Oltre cinquanta milioni di euro distratti. Un raggiro possibile grazie a uno stratagemma: ha dismesso attività e partecipazioni della sua azienda, attiva nel settore dell’editoria, a soggetti giuridici a lui riconducibili. Almeno secondo gli uomini della guardia di finanza che su disposizione del gip del tribunale di Torino hanno arrestato Vittorio Farina, noto per essere uno dei principali stampatori italiani oltre che per i suoi vecchi legami col faccendiere Luigi Bisignani. L’accusa per l’imprenditore 62enne è di bancarotta fraudolenta aggravata. Farina è amministratore unico della Bei Ilte, la società di Moncalieri che stampava le Pagine Gialle dichiarata fallita nel 2016.

Tra le contestazioni mosse dagli inquirenti c’è quella di avere venduto lo stabilimento produttivo della società, a Moncalieri, e di avere utilizzato il ricavato – 60 milioni di euro – per finalità estranee agli interessi dell’impresa. L’amministratore avrebbe anche predisposto, secondo l’accusa, bilanci di esercizio non corrispondenti alla realtà dei fatti societari.

Negli anni scorsi con la sua Dprint Farina aveva affittato dalla Guido Veneziani Editore le testate Stop e Vero. Nello stesso periodo , l’uomo scelto in un primo momento da Matteo Renzi per rilanciare L’Unità aveva tentato di acquisire dal gruppo di Moncalieri la Enerprint.
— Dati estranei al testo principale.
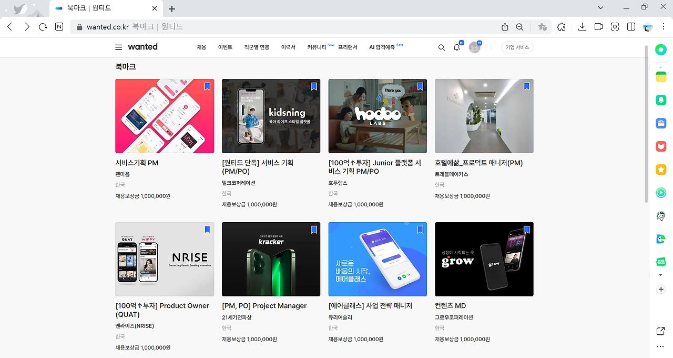Click the green Naver icon atop the sidebar
673x358 pixels.
point(661,49)
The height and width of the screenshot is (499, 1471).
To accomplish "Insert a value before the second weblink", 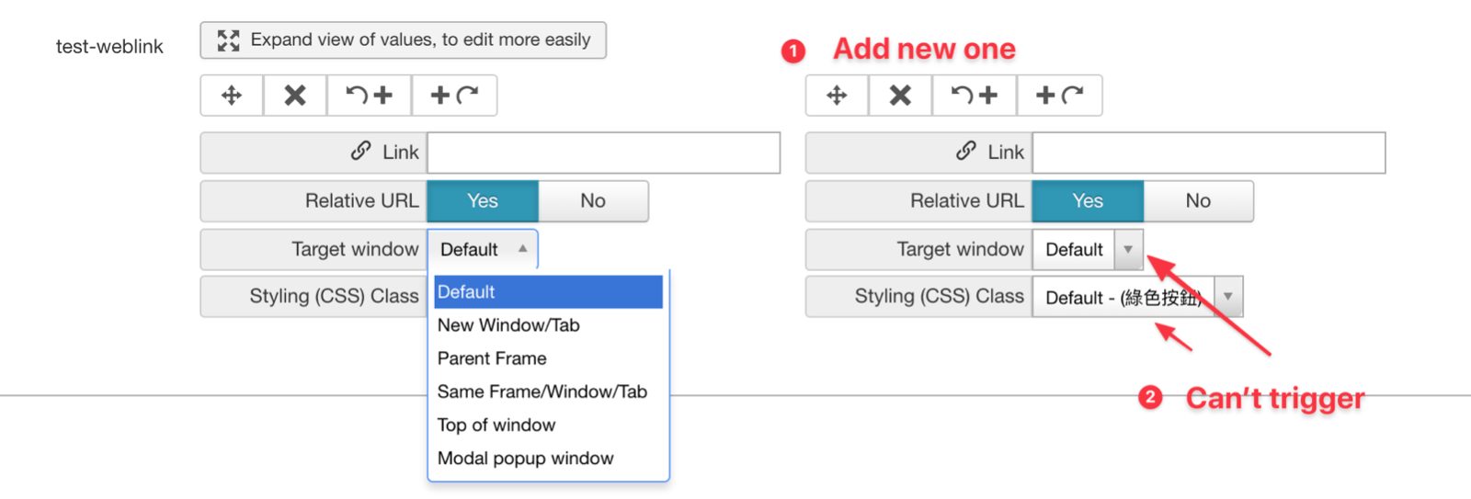I will pos(975,96).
Il nome di Farina, però, era diventato famoso soprattutto per la sua vicinanza a Luigi Bisignani. Lo stampatore e il faccendiere hanno un’antica consuetudine d’affari. Alla fine del 2004 la coppia  comprò per poi rivendere un blocco di 1.100 immobili ceduti da Banca Intesa. Gran parte parte di quei palazzi, del valore complessivo vicino a 200 milioni di euro, venne girato a una società della galassia di Marco Tronchetti Provera e di Pirelli Real Estate. Nel 2011, invece, aveva tentato di acquisire alcune testate messe in vendita da Rcs mediagroup. Giornali storici come il Mondo, ma anche testate molto conosciute come Novella, Visto, Max, oltre ad Astra e Ok salute.